1. Clear `Exporter.status.leaseRef` on `rpi4-virtual-aaa`.
2. Mark lease as released.

**Exporter-set controller actions:**

1. Observe exporter is unleased; update `availableReplicas` / `leasedReplicas`.
2. Apply `recycleStrategy`:
   - **ExitAndReplace (default):** exporter sidecar exits after cleanup → Pod
     terminates → controller deletes `Exporter` CR → creates a fresh replacement
     with empty baseline storage to maintain `minAvailableReplicas` (next lessee
     flashes again).
   - **InPlaceReuse:** exporter resets QEMU state in place → same Pod returns
     to Ready without restart (lessee may re-flash before next session).
3. If `availableReplicas > minAvailableReplicas` for longer than
   `scaleDownCooldown`, gracefully scale down an excess replica:
   - Set `Exporter.spec.enabled: false`
   - Wait until no lease assigned
   - Delete Pod + `Exporter` CR

**Result:** Pool returns to steady state with `minAvailableReplicas` warm,
unleased exporters.

#### Phase 6 — Demand spike (scale-up under load)

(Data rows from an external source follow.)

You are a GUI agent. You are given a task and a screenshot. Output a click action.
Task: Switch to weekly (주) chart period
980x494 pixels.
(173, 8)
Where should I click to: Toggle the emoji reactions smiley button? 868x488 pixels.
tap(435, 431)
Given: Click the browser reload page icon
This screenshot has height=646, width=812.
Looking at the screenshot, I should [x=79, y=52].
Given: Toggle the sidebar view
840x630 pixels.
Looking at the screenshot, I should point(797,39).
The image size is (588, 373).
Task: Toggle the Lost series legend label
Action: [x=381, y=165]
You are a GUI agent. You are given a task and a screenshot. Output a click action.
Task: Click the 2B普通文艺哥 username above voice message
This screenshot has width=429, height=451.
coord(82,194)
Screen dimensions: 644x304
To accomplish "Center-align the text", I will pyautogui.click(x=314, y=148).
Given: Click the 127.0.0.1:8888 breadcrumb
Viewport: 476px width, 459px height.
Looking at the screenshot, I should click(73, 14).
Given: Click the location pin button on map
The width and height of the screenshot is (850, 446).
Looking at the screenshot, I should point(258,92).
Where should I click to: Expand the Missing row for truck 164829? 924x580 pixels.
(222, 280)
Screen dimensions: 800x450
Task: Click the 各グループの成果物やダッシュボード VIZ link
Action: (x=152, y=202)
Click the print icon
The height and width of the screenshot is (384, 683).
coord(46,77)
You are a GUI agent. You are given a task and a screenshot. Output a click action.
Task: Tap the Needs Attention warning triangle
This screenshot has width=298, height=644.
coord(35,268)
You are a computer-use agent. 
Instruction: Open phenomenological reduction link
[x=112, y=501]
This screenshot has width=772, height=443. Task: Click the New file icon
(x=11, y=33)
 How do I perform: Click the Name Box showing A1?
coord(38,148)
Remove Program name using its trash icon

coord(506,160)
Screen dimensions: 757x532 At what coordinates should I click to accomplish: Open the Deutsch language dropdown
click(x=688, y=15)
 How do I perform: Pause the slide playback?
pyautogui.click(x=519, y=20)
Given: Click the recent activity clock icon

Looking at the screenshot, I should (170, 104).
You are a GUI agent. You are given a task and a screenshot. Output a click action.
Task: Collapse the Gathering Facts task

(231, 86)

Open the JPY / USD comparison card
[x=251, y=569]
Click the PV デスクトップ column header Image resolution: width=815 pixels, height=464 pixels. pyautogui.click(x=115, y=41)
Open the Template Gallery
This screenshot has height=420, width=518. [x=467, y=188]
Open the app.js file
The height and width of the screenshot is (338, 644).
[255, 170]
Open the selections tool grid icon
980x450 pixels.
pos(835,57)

**Trigger:** Three users (or CI jobs) request leases simultaneously; only one
warm exporter remains.

**User actions:** Three concurrent `jmp lease -l board=rpi4,virtual=true`.

**Jumpstarter-controller actions:**

- Assigns the one available exporter immediately.
- Sets `Pending` condition on the other two leases (existing behavior when no
  exporter is available).

**Exporter-set controller actions:**

1. Sees pending leases matching `spec.selector` with no available exporters.
2. Scales up: creates new `Exporter` + Pod instances (up to `maxReplicas`).
3. As new exporters register and become ready, jumpstarter-controller assigns
   pending leases.

**Result:** Pool grows to meet demand, then shrinks back after cooldown when
leases are released.

#### Summary: CRDs and runtime objects

**Admin-configured (2 CRDs — the full pool definition):**

| CRD | Scope | Created by | Observed by | Relationship |
| --- | --- | --- | --- | --- |
| `VirtualTargetClass` | Namespaced | Admin | Exporter-set controller | Referenced by `ExporterSet` (same namespace) |
| `ExporterSet` | Namespaced | Admin | Exporter-set controller | References class; owns runtime objects below |

**Platform and runtime (created by controllers):**

| Resource | Created by | Observed by | User-visible? |
| --- | --- | --- | --- |
| `Jumpstarter` | Admin | Operator | No |
| `Exporter` | Exporter-set controller | Jumpstarter-controller, exporter-set controller | Indirectly (via lease) |
| `Lease` | User (via CLI) | Jumpstarter-controller, exporter-set controller | Yes |
| `Pod` | Exporter-set controller | Kubernetes, exporter-set controller | No |

#### QEMU vs API-backed vs off-cluster backends

The flow above applies to **in-cluster container-backed** provisioners
(`qemu.jumpstarter.dev`). Other provisioner strings reuse the same
`ExporterSet` + `jumpstarter-controller` lease flow with different placement:

| Topology | Example provisioner | Where the target runs |
| --- | --- | --- |
| In-cluster container | `qemu.jumpstarter.dev` | Pod on Kubernetes (sidecar + runtime) |
| API-backed cloud | `corellium.jumpstarter.dev` | External SaaS API; lightweight exporter Pod |
| Off-cluster bare metal | `qemu-baremetal.jumpstarter.dev` | QEMU/emulator on lab hosts outside the cluster |

For **API-backed** backends:

- `VirtualTargetClass` holds `credentialsSecretRef` and shared backend
  `parameters`.
- Per-pool overrides are expressed via `ExporterSet.spec.parameters`
  (deep-merged over the class).
- The exporter Pod is lighter (API client only; no QEMU runtime container).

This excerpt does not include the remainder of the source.